What you need to do —
a) In the article on the Crazy Mountains land exchange, how long is the new trail that the Yellowstone Club agreed to pay for?
b) Repeat word for word everything in the Crazy Mountains land exchange article from "In their place, the" down to "40-mile backcountry loop.".

Selected passage —
'''

The independent appraiser hired by the Forest Service seemed to agree. She described one section of land the public was getting as “very steep and difficult” to reach. Hunting would be impossible on most of the property. A person “would have to be a skilled rock climber” to navigate it, she wrote.

The land swap also solved the checkerboard issue that has plagued the Crazies for decades by consolidating public lands in the center of the range.

“What it's resulting in is a ring of private ownership around a chunk of public land that has very limited access,” said Posewitz.

The East Crazy Inspiration Divide Land Exchange transformed property boundaries in the Crazy Mountains by consolidating public lands (green) into high-elevation areas that are now surrounded by a nearly complete ring of private land (white). (Luis A. Yordan for Floodlight)

Critics argue the exchange only benefits large landowners in the Crazies, several of whom run high-end hunting operations that rely on the range’s valuable natural resources.

Yellowstone Club member David Leuschen, for example, has acquired a nearly 8,500-acre ranch along with remote inholdings — including entire mountains — and is among the largest private landowners in the Crazy Mountains. Leuschen did not respond to requests for comment.

“The landowners now have access to the public lands in a really exclusive way,” said Cleveland of Wild Montana. She said the exchange gives these landowners “easy access into that country where the public has to hike 20 miles of backcountry trail to get in there” and “opens the door to a much more realistic development scenario.”

As part of the land exchange, the U.S. Forest Service forfeited public access claims to two historic trails — the Sweetgrass Trail and the East Trunk Trail — which had appeared on agency maps for more than a century. (Luis A. Yordan for Floodlight)

The most contested piece of the deal was the trail network. Two historic public trails had appeared on Forest Service maps for more than a century. The exchange abandoned the public’s claim to both. 

In their place, the Yellowstone Club agreed to pay for a new 22-mile trail on mostly public land, at a substantially higher elevation, as part of a 40-mile backcountry loop. 

In place of the lost historic trails, the U.S. Forest Service has promised to construct a new, 22-mile-long trail paid for by the Yellowstone Club. The new trail will be located mostly on public land and in higher-elevation areas. Proponents argue the new trail will minimize conflicts and connect hikers to the west side of the range while critics argue it’s inaccessible. (Luis A. Yordan for Floodlight)

'''

Dataset records —
'''

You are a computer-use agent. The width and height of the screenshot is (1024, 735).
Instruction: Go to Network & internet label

'''
'''

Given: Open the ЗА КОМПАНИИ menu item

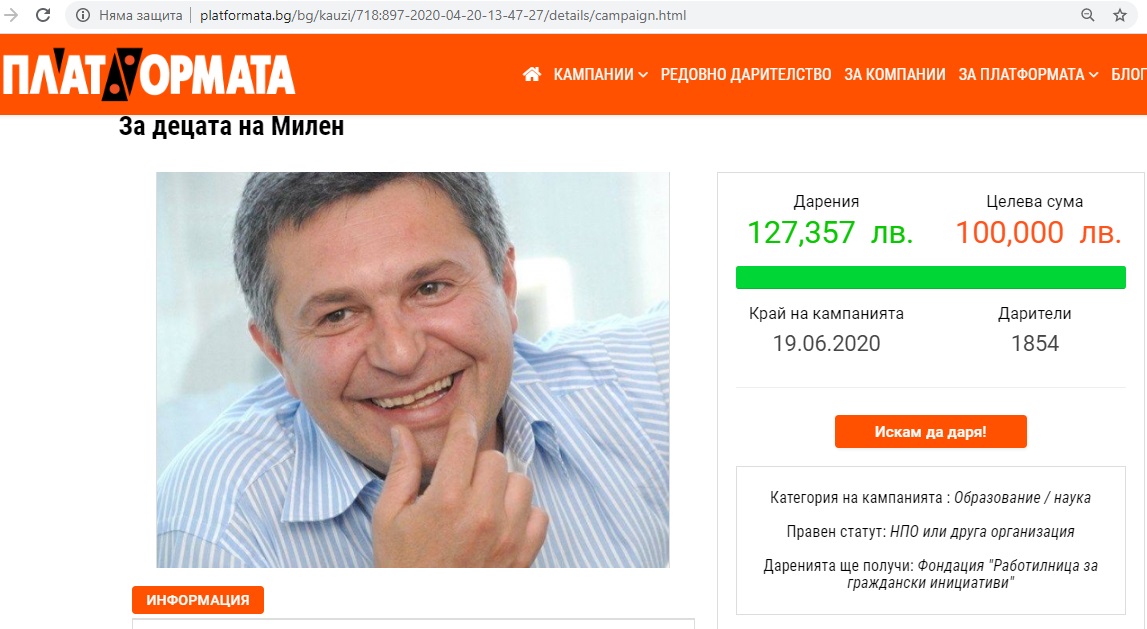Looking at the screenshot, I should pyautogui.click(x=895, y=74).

'''

Replies —
a) 22 miles

b)
In their place, the Yellowstone Club agreed to pay for a new 22-mile trail on mostly public land, at a substantially higher elevation, as part of a 40-mile backcountry loop.